◆ TEXT EXTRACT
## Start

DataFrame API¶
bodo.pandas.BodoDataFrame.apply¶
BodoDataFrame.apply(
func,
axis=0,
raw=False,
result_type=None,
args=(),
by_row="compat",
engine="python",
engine_kwargs=None,
**kwargs,
) -> BodoSeries
Apply a function along an axis of the BodoDataFrame.
Currently only supports applying a function that returns a scalar value for each row (i.e. axis=1
).
All other uses will fall back to Pandas.
See pandas.DataFrame.apply
for more details.
Note
Calling BodoDataFrame.apply
will immediately execute a plan to generate a small sample of the BodoDataFrame
and then call pandas.DataFrame.apply
on the sample to infer output types
before proceeding with lazy evaluation.
Parameters
-
func : function: Function to apply to each row.
-
axis : {0 or 1}, default 0: The axis to apply the function over.
axis=0
will fall back topandas.DataFrame.apply
. -
args : tuple: Additional positional arguments to pass to func.
-
**kwargs: Additional keyword arguments to pass as keyword arguments to func.
-
All other parameters will trigger a fallback to
pandas.DataFrame.apply
if a non-default value is provided. Returns
-
BodoSeries: The result of applying func to each row in the BodoDataFrame.
Example
import pandas as pd
import bodo.pandas as bodo_pd
df = pd.DataFrame(
{
"a": pd.array([1, 2, 3] * 4, "Int64"),
"b": pd.array([4, 5, 6] * 4, "Int64"),
"c": ["a", "b", "c"] * 4,
},
)
bdf = bodo_pd.from_pandas(df)
out_bodo = bdf.apply(lambda x: x["a"] + 1, axis=1)
print(type(out_bodo))
print(out_bodo)

## End

◆ PROVIDED DATA
## Start

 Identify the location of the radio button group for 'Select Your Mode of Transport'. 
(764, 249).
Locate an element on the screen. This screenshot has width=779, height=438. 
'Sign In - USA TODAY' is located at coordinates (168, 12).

## End

◆ ACTIONS TO TAKE
a) According to the BodoDataFrame.apply documentation, what happens when apply is called with axis=0?
b) Resume the BodoDataFrame.apply documentation after its last line.

◆ EXERCISE ANSWERS
a) It falls back to pandas.DataFrame.apply.

b)
Output:
<class 'bodo.pandas.series.BodoSeries'>
0 2
1 3
2 4
3 2
4 3
5 4
6 2
7 3
8 4
9 2
10 3
11 4
dtype: int64[pyarrow]
bodo.pandas.BodoDataFrame.head¶
Returns the first n rows of the BodoDataFrame.
Parameters
-
n : int, default 5: Number of rows to select.
Returns
-
BodoDataFrame
Example
import bodo
import bodo.pandas as bodo_pd
import pandas as pd
original_df = pd.DataFrame(
{"foo": range(15), "bar": range(15, 30)}
)
@bodo.jit
def write_parquet(df):
df.to_parquet("example.pq")
write_parquet(original_df)
restored_df = bodo_pd.read_parquet("example.pq")
restored_df_head = restored_df.head(2)
print(type(restored_df_head))
print(restored_df_head)
Output:
Setting DataFrame Columns¶
Bodo DataFrames support setting columns lazily when the value is a Series created from the same DataFrame or a constant value. Other cases will fallback to Pandas.
Examples
import bodo.pandas as bodo_pd
import pandas as pd
df = pd.DataFrame(
{
"A": pd.array([1, 2, 3, 7] * 3, "Int64"),
"B": ["A1", "B1 ", "C1", "Abc"] * 3,
"C": pd.array([4, 5, 6, -1] * 3, "Int64"),
}
)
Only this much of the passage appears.